Cape Girardeau County voters approved an additional half-cent sales tax in 2006. Proponents of the new tax said a large chunk of the revenue would be used for roads and bridges and replace the road-bridge property tax. In addition, an equally large portion would go to the sheriff's department.
And that's what has happened. The half-cent tax generates in the neighborhood of $6.2 million a year. With the extra funding, many county residents on gravel roads expected they eventually would be driving on hard-surfaced roads. And upgrades have been made in the sheriff's department. County officials optimistically forecast that more than 50 miles of gravel roads would be paved in five years. Last year the county commission said 35 miles would be hard-surfaced by the end of 2008.
For a lot of reasons, the paving portion of the sales-tax plan, called Proposition 1, has fallen far short of its goals. A little more than five miles of roads were surfaced last year. And this year a little more than 14 miles of county roads have either been topped with hot-mix paving (3.8 miles) or chip-and-seal surfacing (10.4 miles) at a cost of $1.7 million. The cost so far this year has exceeded the paving portion of Proposition 1 revenue through October -- including a balance of nearly a quarter of a million dollars left over from 2007. County officials say the cost overrun will be covered.
Some members of the county's road and bridge advisory commission are concerned that county residents along unpaved roads may be losing faith in the county's paving program. These commission members wonder if additional funding can be added for hard-surfacing projects in attempt to close the gap between the optimistic forecast and the actual amount of hard-surfaced roads.
Commission members are aware -- and county taxpayers need to be -- of some important factors affecting the paving program. The most important is the fact that higher oil prices worldwide are having an impact in Cape Girardeau County. Officials estimate the cost of paving a mile of road has doubled since 2006 when Proposition 1 was passed.
In addition, much of the Proposition 1 revenue is earmarked for expenses other than paving county roads: replacing revenue from the Cape Special Road District and county road and bridge property taxes, revenue sharing with nine incorporated towns in the county, revenue sharing with two major tax-increment-financing projects (Procter & Gamble and Buchheit).
Of the estimated annual revenue of $6.2 million from the Proposition 1 sales tax, approximately one-fourth is designated for paving county roads.

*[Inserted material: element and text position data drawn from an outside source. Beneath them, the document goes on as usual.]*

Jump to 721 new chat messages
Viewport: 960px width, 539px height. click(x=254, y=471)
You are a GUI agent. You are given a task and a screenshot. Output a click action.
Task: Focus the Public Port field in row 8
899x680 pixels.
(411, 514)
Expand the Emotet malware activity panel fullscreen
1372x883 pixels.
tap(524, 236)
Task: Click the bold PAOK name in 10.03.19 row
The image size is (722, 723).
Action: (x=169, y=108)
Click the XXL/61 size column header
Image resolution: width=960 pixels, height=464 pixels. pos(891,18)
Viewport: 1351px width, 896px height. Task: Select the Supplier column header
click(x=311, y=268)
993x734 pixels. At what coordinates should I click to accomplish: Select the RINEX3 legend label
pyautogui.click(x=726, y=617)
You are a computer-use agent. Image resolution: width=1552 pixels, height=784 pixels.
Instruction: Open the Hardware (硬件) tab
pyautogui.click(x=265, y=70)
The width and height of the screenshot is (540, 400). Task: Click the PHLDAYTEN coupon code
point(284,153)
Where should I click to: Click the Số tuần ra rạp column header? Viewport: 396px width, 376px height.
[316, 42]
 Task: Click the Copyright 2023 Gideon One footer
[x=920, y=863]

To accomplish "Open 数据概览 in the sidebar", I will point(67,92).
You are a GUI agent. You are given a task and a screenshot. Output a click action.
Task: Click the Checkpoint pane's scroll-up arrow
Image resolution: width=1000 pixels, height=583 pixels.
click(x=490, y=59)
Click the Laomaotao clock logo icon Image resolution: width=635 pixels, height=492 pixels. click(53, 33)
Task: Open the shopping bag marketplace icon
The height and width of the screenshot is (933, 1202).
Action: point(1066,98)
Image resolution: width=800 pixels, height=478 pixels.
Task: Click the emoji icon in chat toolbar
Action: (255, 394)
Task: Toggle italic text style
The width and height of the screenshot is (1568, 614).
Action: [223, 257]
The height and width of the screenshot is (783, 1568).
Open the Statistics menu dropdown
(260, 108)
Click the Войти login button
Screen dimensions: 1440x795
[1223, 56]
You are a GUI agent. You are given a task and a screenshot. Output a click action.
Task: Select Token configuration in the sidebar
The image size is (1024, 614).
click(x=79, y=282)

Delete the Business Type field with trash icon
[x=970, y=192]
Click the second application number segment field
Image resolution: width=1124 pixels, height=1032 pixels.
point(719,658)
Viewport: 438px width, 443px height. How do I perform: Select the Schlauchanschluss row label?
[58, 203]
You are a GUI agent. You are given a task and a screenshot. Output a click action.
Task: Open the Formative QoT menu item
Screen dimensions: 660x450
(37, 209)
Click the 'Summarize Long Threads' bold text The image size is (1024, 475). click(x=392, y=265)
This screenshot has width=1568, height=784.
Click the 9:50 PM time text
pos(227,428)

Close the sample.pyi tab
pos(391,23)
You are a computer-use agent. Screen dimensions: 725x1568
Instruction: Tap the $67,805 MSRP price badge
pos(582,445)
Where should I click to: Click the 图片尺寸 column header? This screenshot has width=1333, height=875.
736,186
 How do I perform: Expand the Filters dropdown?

Trying chip-and-seal surfacing (less expensive) this year rather than all hot-mix paving (more expensive) was one way the county hoped to stretch the dollars available.
But the slow pace of paving county roads continues to be a question mark for some residents and some members of the road and bridge advisory commission. Answers to questions being raised by both could contribute in a positive way to efforts to find a way to pave more roads.